TÂCHE
Indiquez, d'après le texte extrait sur Julian Assange, quel service avait chargé en 2012 une société espagnole de sécuriser l'ambassade d'Équateur à Londres.

TEXTE EXTRAIT
■ ■ ■ ■
En 2012, le Senain, principal service de renseignement équatorien, avait chargé une société espagnole de sécuriser l'ambassade d'Équateur à Londres – où Julian Assange venait de trouver refuge. Sauf que depuis fin 2017, elle travaillait aussi comme « agent double » pour la CIA, de sorte à espionner le lanceur d'alerte, 24h/24, 7j/7
Le 22 janvier 2018, le nouveau président équatorien, Lenin Moreno, en conflit ouvert avec son prédécesseur Rafel Correa –qui avait accordé l'asile à Assange – déclarait que cet asile au sein de l'ambassade d'Équateur à Londres depuis 2012 était un « problème hérité » qui constituait « plus qu'un tracas ». Et d'ajouter : « Nous espérons parvenir à court terme à un résultat positif sur ce point, qui, oui, nous cause plus qu'un tracas ».
Le 19 mars, il annonçait l'« élimination » du Senain, dans le cadre de nouvelles mesures d'austérité, pour pouvoir « garantir les objectifs de sécurité de notre pays, j'insiste, de notre pays », laissant entendre qu'il aurait beaucoup trop dépensé pour protéger et surveiller Assange.
Le 29, il lui coupait l'accès à Internet, au motif que certaines de ses prises de positions politiques sur Twitter pouvaient nuire à la diplomatie équatorienne. Deux jours plus tôt, Assange avait douté de l'implication des services de renseignement russes dans la tentative d'assassinat de l'ex-agent double Sergei Skripal et de sa fille, et protesté contre l'expulsion afférente de nombreux diplomates russes dans plus de 20 pays.
■ ■ ■ ■
ENTRÉES DE DONNÉES
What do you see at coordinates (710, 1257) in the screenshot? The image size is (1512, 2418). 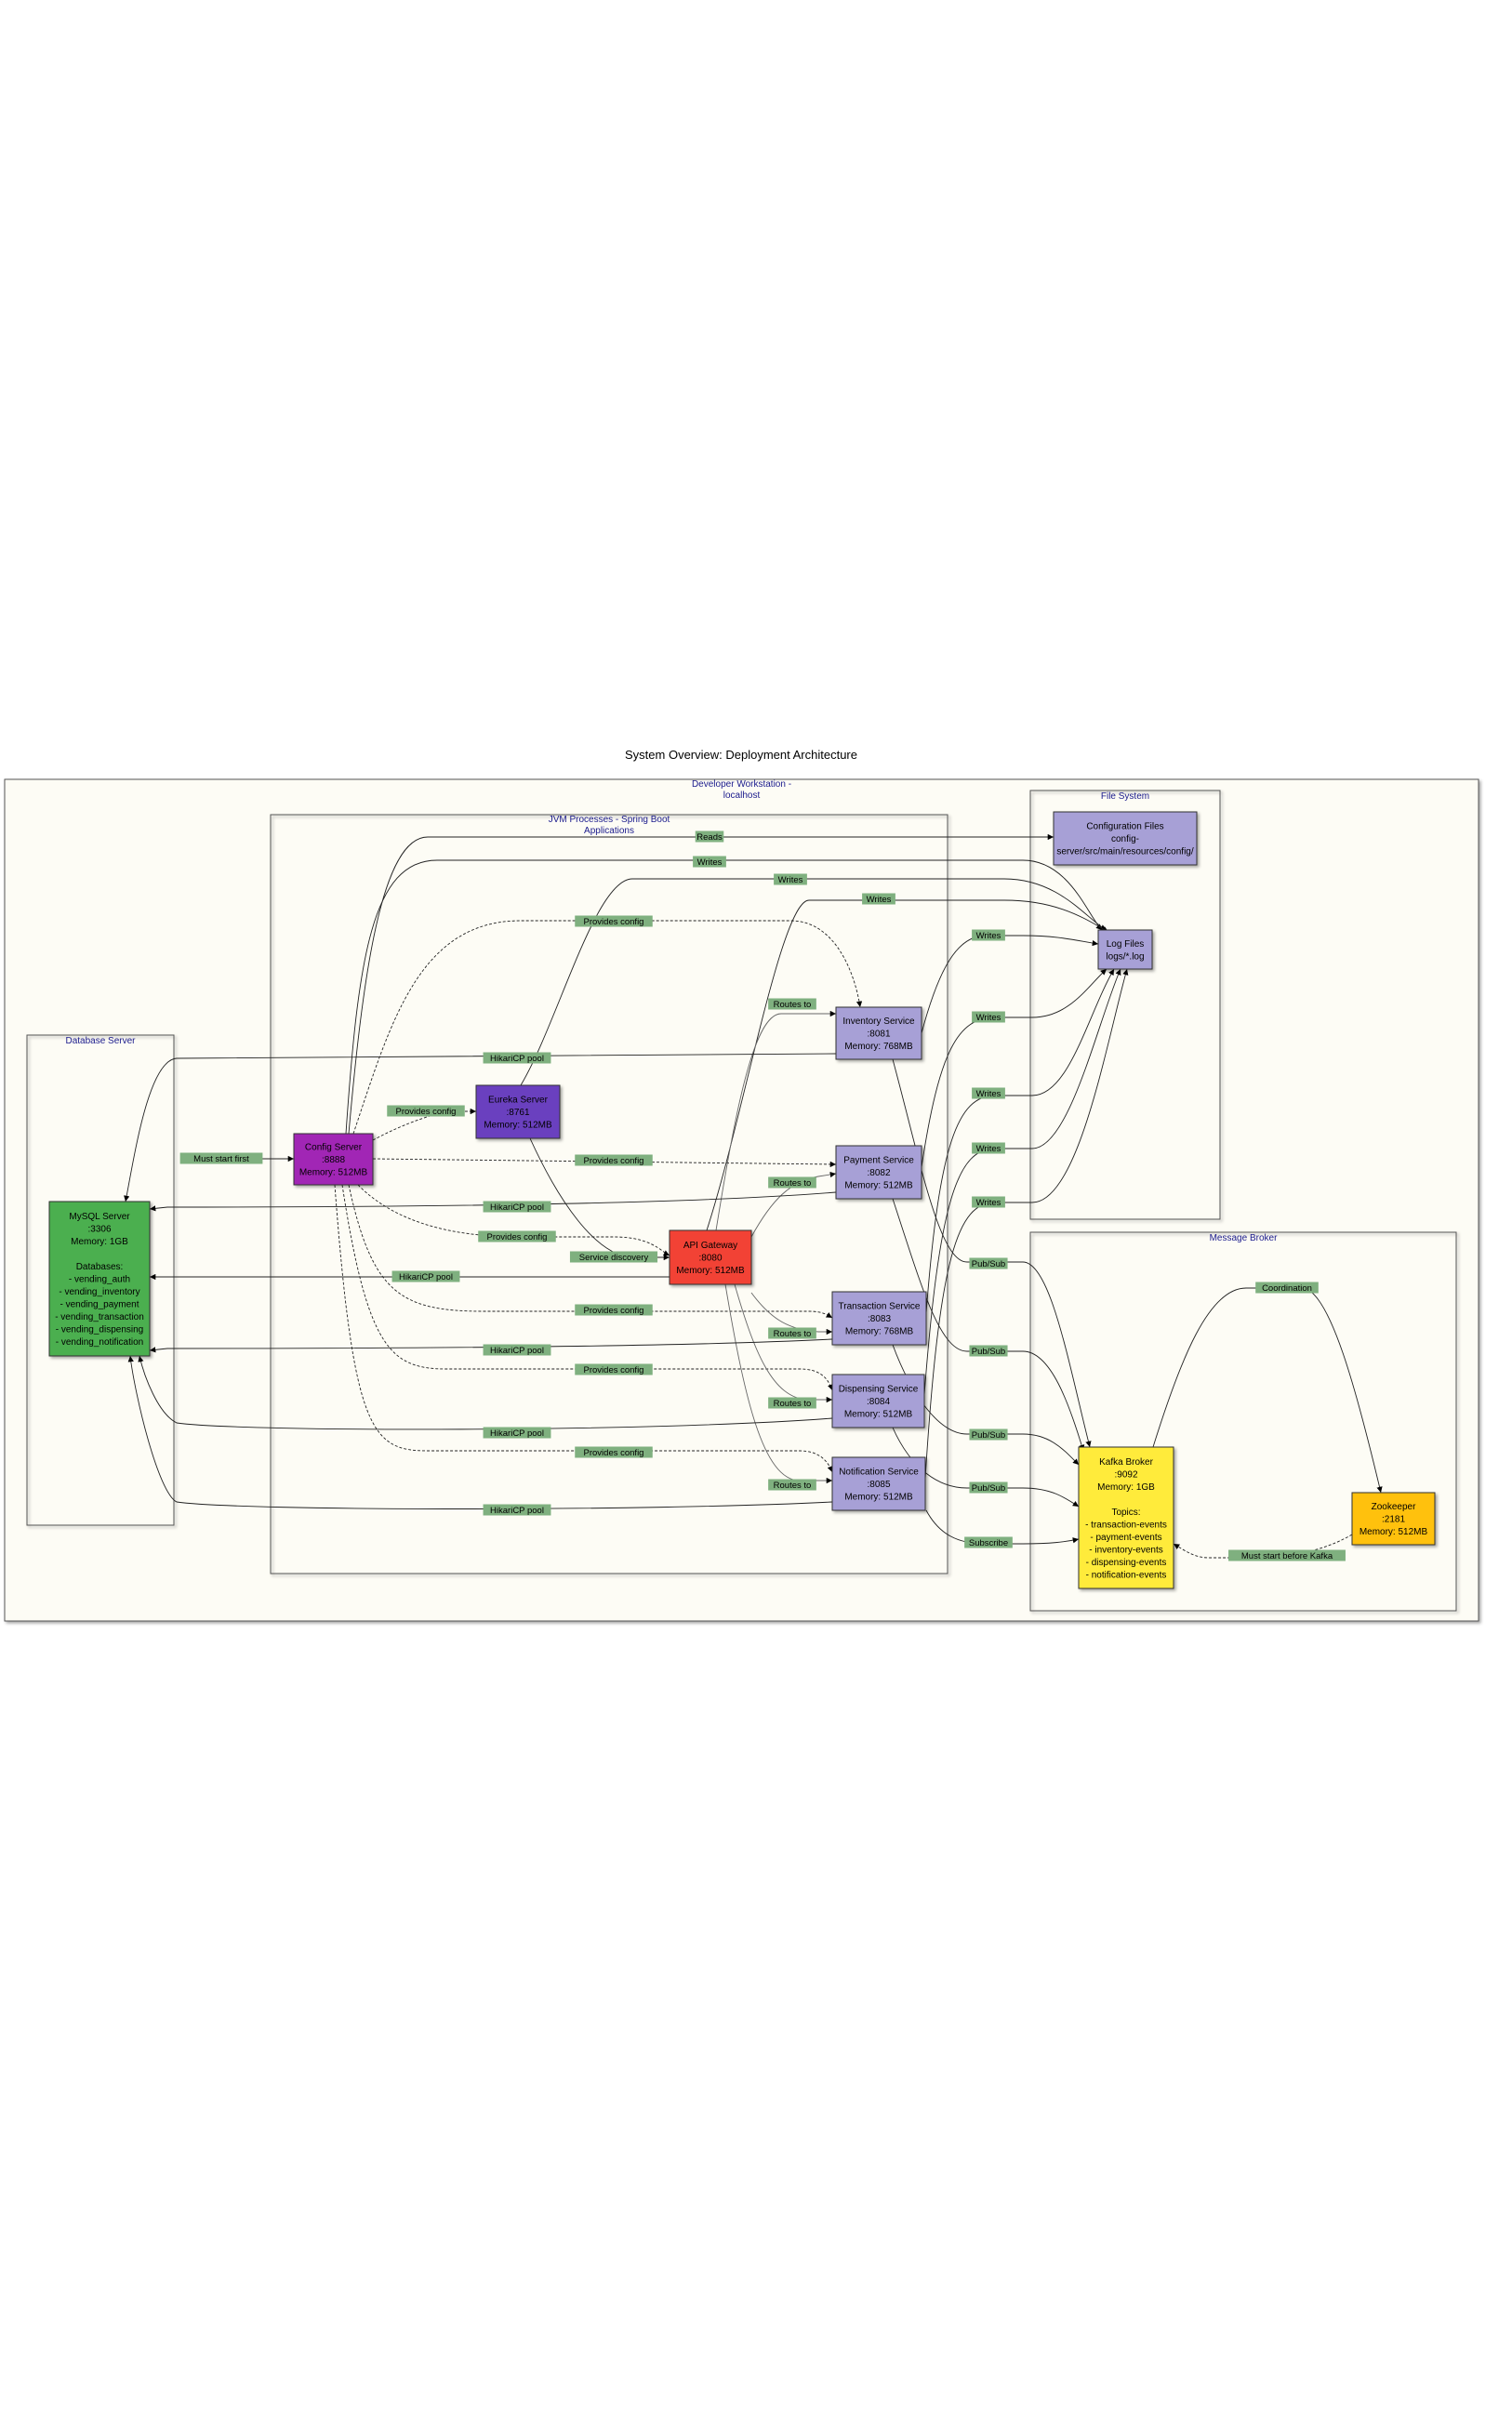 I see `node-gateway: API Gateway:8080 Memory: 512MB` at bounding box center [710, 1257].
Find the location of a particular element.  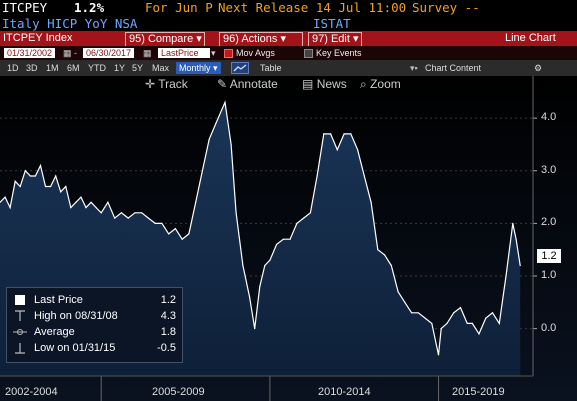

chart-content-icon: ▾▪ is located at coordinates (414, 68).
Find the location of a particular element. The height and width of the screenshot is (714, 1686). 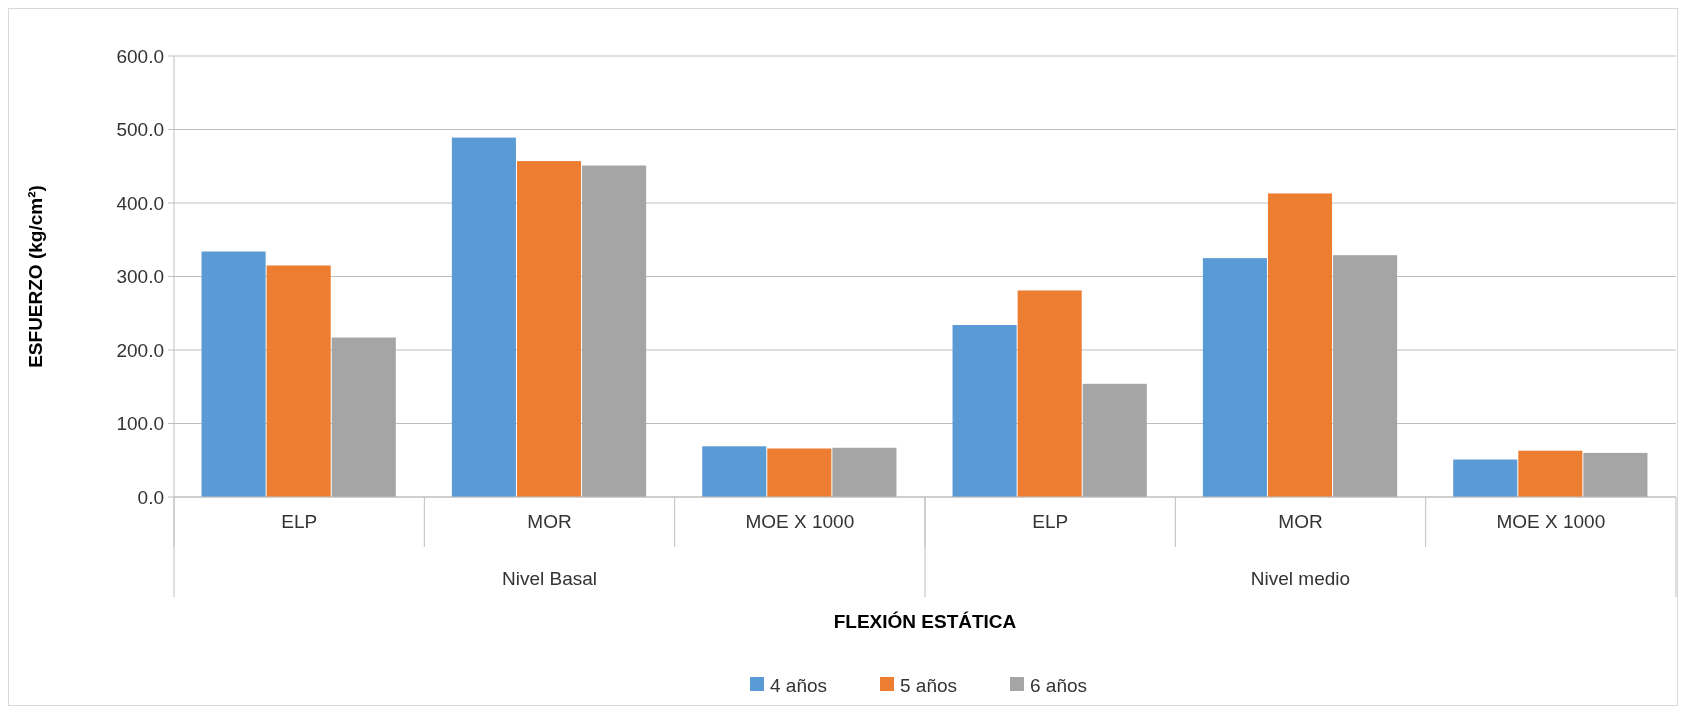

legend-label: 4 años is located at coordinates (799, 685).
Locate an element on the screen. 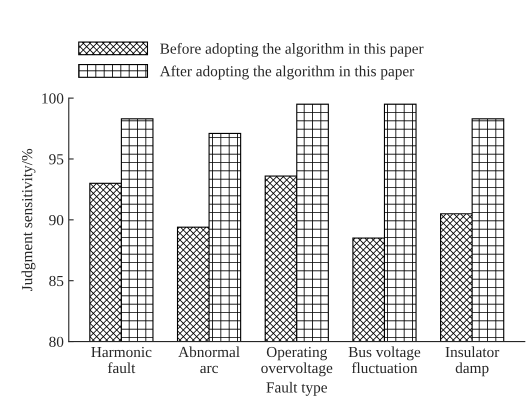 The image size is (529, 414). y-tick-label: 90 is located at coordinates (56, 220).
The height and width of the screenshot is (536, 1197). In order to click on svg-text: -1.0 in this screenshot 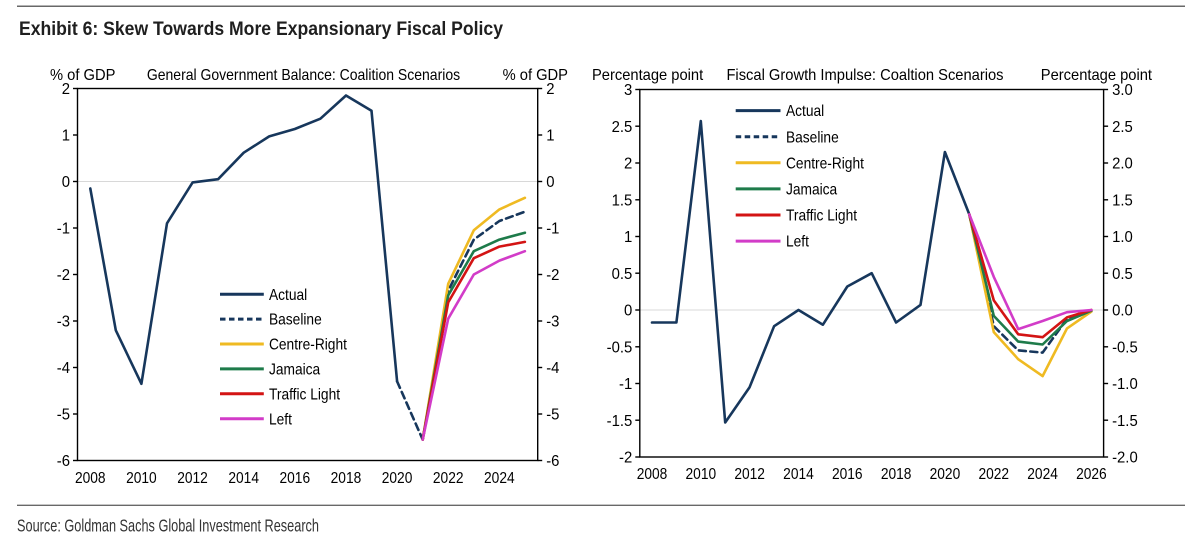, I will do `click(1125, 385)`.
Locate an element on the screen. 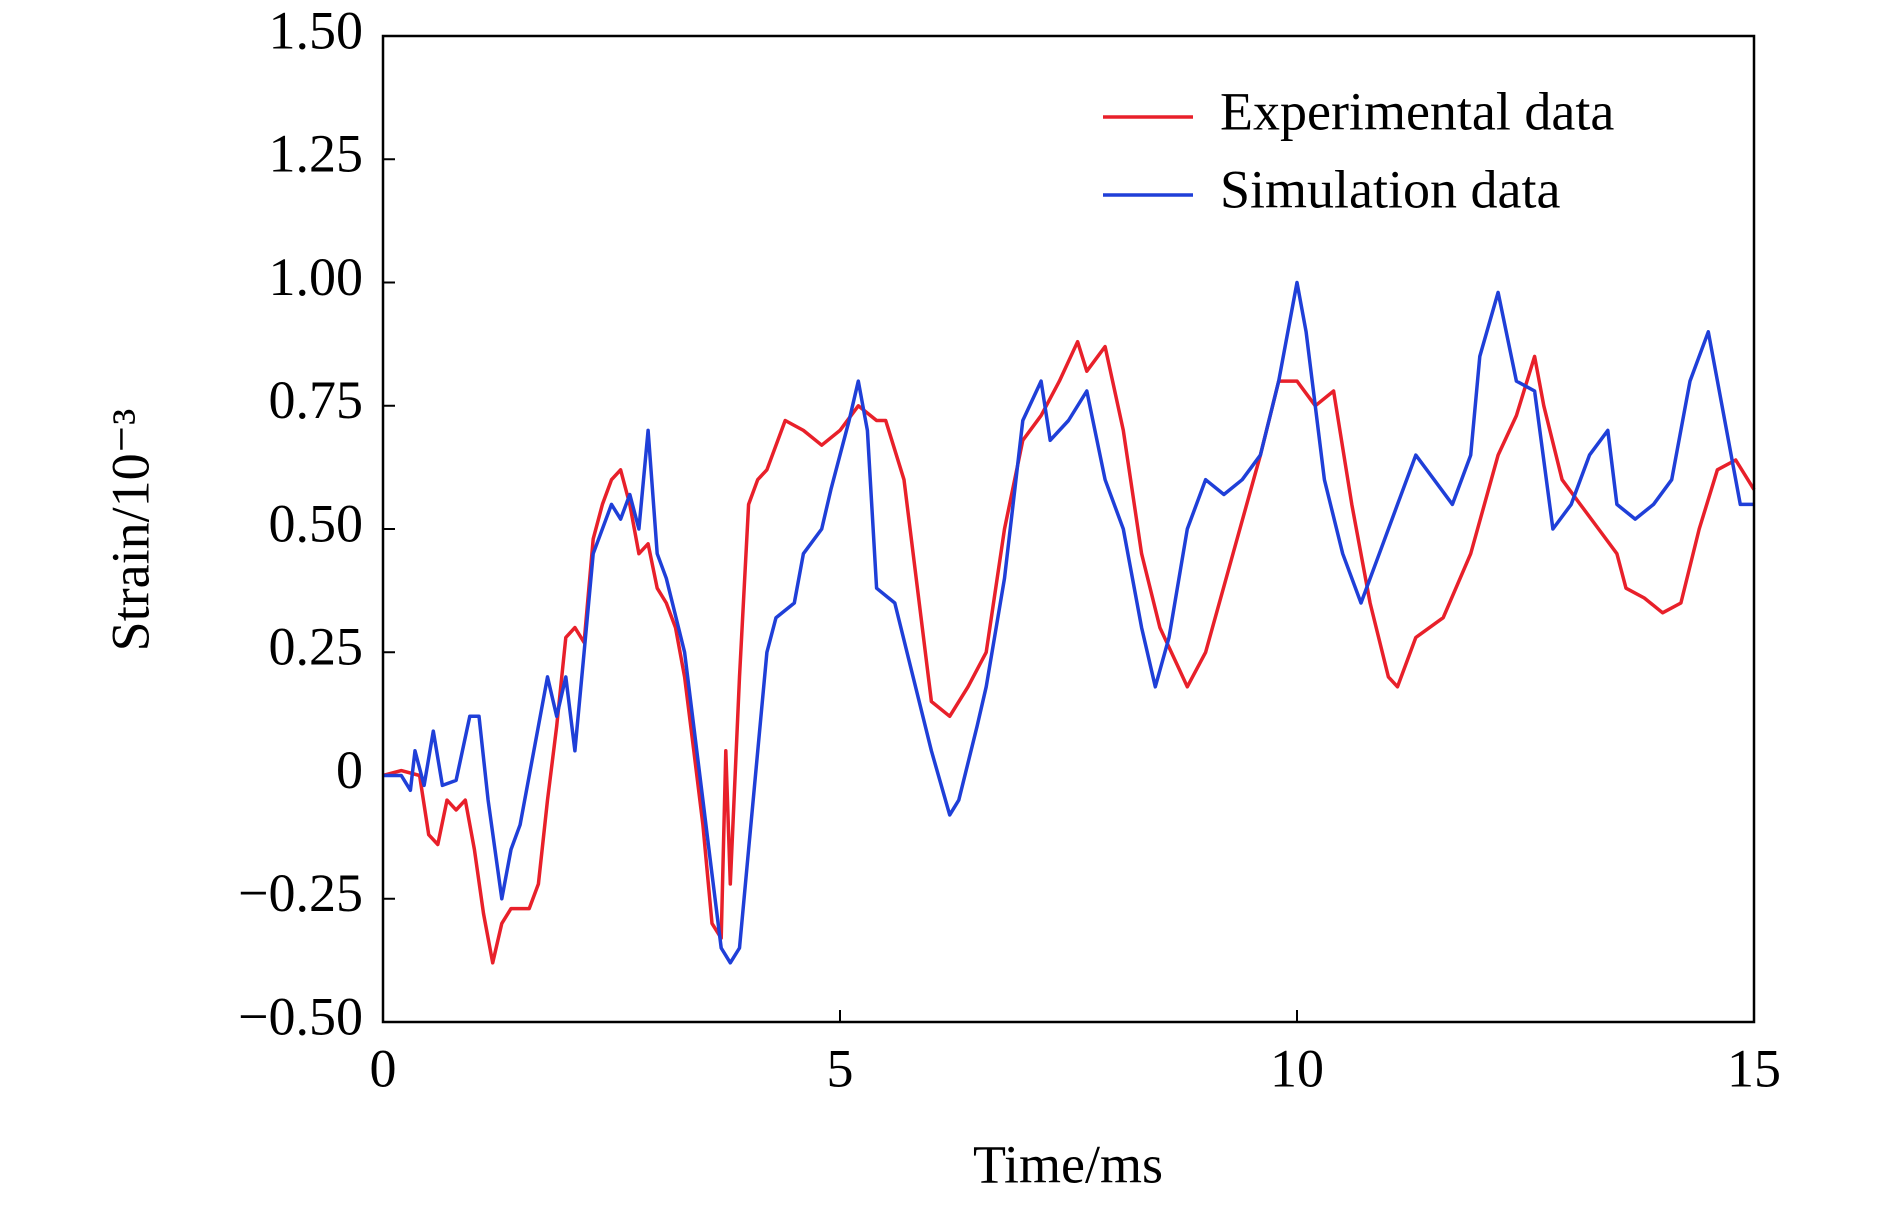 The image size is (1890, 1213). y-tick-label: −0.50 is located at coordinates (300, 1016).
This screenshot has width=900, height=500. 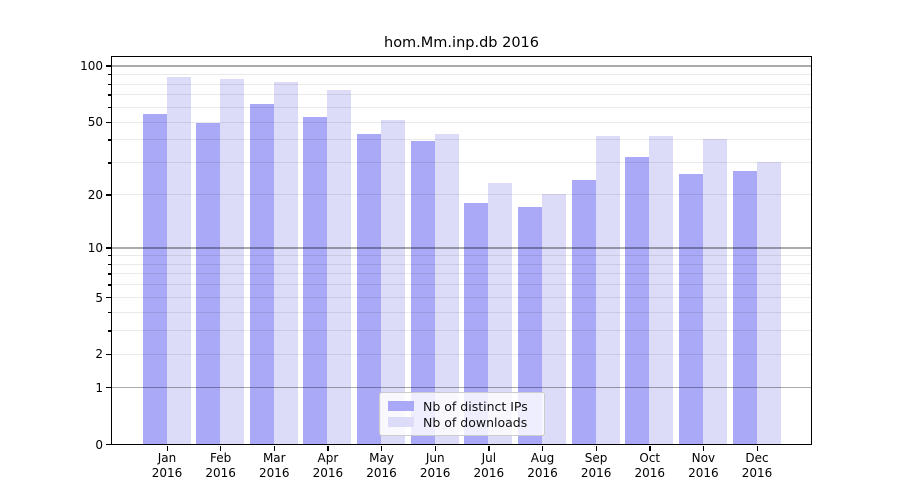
■ ■ ■ ■
RÉPONSE
Le Senain, principal service de renseignement équatorien.